La rue Colonna d’Ornano, à Ajaccio, a été le théâtre lundi soir d’un moment crucial du cinquième procès Colonna. Dans cette petite rue où avait été tué par balles le préfet de Corse Claude Erignac, le 6 février 1998, s'est tenue une audience sous haute protection. Sans public et sans presse, à huis clos sous la protection de quelque 640 policiers et gendarmes, il s'agissait de la "remise en situation" du drame et non d'une reconstitution puisque les lieux ont beaucoup changé.

Menotté dans le dos, vêtu d’un gilet pare-balle, pendant trois heures, Yvan Colonna n’a pas dit un mot. Le silence de l’innocence, ont précisé ses proches. Pendant ce temps, sous ses yeux, les magistrats, les balisticiens et un figurant qui jouait le rôle du préfet ont étudié tous les scénarios possibles.
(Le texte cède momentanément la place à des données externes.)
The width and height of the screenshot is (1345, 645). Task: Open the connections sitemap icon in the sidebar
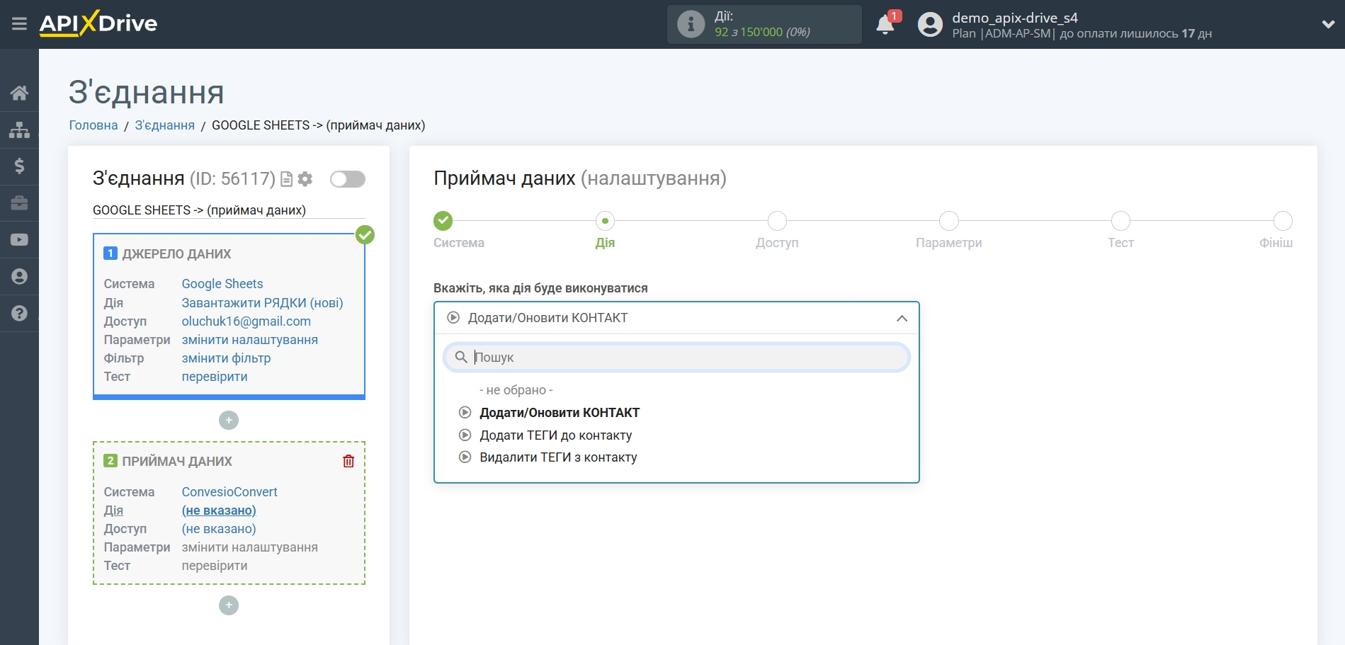(19, 130)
Pour l'avocat d'Yvan Colonna, Me Garbarini, cette reconstitution est satisfaisante. Il y a un vrai doute qui doit profiter à son client.

"Des thèses contradictoires" :

"Cette reconstitution est très favorable à la défense parce que, encore une fois, les thèses sont contradictoires", a souligné Me Pascal Garbarini. "Les balisticiens se crêpent le chignon donc si avec ça on condamne Yvan Colonna et bien c’est que manifestement on ne veut pas la manifestation de la vérité dans cette affaire".

"Alessandri donne une version impossible"

Un avis que ne partage pas la partie civile. Pierre Alessandri, condamné à perpétuité pour sa participation à l’assassinat du préfet Erignac et qui a accepté le déplacement, n’a pas du tout innocenté son ancien camarade, a estimé Me Benoît Chabert.

"Alessandri donne une version impossible car quand il place le préfet Erignac, il le place à deux mètres en avant du lieu où le corps a été retrouvé", précise l'avocat. "Ce qu’il dit n’est pas possible. Ce transport conforte en tout cas, mes convictions sur la culpabilité dYvan Colonna", a conclu Me Chabert.

La Cour est repartie dans la nuit à bord d'un avion militaire Transall. Toutes les parties se retrouveront à l’audience mercredi. Cette audience pourrait faire revenir le procès sur sa base, les dépositions initiales des hommes qui ont participé au crime. En effet, la défense veut mettre à profit les discordances entre témoins oculaires, certains ayant vu deux tueurs près du préfet et d’autres trois. L’accusation conteste tout problème puisque, selon elle, le troisième homme était hors de vue, posté en bas de la rue en pente.